Task: Please return every line from the entries that has the string "will" in it.

*** Begin section ***

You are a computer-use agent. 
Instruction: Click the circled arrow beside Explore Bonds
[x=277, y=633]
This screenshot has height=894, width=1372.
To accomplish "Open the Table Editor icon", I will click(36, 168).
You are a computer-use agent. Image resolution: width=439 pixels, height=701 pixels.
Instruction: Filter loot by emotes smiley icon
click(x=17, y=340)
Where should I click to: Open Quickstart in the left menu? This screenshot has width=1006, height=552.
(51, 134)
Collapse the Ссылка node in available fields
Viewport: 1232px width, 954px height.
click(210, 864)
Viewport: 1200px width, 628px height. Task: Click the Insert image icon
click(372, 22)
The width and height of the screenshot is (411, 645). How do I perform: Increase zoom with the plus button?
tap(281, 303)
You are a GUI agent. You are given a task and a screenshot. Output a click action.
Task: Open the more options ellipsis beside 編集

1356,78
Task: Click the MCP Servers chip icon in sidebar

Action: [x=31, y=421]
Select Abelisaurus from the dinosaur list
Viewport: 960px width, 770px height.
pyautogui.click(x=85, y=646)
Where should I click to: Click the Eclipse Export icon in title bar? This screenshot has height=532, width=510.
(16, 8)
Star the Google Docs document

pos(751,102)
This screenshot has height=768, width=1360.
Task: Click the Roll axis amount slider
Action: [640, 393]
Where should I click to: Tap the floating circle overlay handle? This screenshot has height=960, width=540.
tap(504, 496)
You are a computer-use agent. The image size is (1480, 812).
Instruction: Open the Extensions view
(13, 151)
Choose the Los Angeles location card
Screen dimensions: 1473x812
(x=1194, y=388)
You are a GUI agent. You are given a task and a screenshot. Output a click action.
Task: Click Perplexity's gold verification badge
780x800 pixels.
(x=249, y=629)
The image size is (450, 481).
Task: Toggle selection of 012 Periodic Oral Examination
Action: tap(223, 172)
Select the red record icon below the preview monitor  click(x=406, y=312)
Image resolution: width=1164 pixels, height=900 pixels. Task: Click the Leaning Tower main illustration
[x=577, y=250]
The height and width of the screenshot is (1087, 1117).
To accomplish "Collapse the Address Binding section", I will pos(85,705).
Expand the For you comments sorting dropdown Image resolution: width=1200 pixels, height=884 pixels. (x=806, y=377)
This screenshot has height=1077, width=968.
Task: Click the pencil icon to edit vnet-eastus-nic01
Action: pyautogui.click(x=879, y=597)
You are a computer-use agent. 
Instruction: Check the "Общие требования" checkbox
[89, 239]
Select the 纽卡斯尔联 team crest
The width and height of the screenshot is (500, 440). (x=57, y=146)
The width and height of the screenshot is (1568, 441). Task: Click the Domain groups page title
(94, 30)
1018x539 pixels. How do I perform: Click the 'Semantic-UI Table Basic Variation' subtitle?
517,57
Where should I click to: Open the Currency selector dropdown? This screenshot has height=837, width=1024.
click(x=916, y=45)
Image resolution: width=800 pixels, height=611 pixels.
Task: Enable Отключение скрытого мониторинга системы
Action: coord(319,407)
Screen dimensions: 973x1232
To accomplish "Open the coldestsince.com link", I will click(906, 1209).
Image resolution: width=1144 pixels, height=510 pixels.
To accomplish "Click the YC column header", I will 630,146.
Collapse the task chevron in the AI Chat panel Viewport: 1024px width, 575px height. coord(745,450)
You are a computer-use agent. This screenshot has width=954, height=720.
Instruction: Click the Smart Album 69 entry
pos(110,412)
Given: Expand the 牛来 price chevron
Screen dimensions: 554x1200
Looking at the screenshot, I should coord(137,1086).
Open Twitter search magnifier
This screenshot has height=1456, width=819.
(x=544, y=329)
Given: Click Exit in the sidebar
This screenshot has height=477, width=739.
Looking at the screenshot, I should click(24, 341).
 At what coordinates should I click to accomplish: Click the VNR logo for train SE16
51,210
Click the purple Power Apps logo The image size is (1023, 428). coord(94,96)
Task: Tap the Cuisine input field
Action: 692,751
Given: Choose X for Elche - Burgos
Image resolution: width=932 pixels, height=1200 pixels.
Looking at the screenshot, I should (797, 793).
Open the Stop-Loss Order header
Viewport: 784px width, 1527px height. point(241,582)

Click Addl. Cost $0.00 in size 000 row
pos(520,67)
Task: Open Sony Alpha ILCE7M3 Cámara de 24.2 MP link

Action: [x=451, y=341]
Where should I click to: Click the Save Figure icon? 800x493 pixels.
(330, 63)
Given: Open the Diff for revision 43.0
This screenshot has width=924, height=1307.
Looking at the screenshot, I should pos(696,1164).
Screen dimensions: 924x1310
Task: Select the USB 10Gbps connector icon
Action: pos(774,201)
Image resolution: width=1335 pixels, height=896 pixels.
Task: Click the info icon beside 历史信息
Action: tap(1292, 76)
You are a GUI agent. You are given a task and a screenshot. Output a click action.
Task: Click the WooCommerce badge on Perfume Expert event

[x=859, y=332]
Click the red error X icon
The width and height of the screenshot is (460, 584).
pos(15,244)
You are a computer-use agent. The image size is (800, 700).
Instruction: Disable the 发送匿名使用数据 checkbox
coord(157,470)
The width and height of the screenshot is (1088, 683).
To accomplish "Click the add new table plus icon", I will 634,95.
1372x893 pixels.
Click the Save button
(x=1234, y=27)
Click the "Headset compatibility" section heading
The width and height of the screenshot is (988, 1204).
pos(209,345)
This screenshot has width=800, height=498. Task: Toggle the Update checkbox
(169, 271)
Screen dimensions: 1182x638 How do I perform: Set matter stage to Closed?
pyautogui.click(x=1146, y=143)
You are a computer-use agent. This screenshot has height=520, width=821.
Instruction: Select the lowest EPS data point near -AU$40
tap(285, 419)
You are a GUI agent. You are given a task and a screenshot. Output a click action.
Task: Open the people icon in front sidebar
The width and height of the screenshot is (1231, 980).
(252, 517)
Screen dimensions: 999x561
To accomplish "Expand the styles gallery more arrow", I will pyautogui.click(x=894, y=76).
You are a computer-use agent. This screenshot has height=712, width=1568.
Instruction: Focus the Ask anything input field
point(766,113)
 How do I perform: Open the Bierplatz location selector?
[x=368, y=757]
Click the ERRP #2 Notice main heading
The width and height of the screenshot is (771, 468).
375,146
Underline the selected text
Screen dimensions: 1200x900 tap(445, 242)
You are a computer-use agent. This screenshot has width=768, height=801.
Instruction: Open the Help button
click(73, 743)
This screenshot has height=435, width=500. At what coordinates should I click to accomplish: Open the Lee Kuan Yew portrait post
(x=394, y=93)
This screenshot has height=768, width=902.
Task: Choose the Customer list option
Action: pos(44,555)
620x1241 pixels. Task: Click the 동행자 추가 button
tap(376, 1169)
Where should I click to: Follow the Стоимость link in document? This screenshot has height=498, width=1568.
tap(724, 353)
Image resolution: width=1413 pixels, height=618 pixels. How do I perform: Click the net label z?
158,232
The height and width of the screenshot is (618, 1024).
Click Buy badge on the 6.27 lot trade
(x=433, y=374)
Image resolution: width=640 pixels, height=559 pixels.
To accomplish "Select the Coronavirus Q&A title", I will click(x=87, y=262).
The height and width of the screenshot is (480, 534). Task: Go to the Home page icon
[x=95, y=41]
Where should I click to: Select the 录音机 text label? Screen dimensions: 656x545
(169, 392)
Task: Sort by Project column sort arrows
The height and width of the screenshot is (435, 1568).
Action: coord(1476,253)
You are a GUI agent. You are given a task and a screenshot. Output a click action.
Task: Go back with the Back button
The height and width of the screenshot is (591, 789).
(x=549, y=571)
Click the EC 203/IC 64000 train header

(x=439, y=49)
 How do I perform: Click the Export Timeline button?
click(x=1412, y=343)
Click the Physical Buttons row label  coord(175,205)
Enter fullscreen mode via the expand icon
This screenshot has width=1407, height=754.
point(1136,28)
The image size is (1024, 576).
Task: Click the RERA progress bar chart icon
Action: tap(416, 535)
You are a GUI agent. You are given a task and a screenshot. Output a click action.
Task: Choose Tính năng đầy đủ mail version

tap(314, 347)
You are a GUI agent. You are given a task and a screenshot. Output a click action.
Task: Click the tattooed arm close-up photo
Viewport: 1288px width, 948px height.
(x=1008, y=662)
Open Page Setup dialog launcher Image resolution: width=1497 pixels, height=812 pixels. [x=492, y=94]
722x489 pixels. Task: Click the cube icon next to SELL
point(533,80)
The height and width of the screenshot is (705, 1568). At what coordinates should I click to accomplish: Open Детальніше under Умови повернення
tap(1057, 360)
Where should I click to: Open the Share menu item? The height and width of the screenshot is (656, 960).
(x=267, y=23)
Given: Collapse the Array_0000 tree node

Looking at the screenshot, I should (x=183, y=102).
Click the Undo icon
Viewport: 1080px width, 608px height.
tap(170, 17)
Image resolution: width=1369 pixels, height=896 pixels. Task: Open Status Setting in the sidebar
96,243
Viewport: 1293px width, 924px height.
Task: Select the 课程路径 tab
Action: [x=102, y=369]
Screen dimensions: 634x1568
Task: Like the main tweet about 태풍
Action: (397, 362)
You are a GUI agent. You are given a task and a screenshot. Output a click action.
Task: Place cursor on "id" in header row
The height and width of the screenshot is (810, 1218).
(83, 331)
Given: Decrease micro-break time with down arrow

*** End section ***

Your solution:
To accomplish "Open the Table Editor icon", I will click(36, 168).
To accomplish "Collapse the Address Binding section", I will pos(85,705).
To accomplish "Open the coldestsince.com link", I will click(906, 1209).
To accomplish "Click the YC column header", I will 630,146.
To accomplish "Click the add new table plus icon", I will 634,95.
To accomplish "Expand the styles gallery more arrow", I will pyautogui.click(x=894, y=76).
To accomplish "Select the Coronavirus Q&A title", I will click(x=87, y=262).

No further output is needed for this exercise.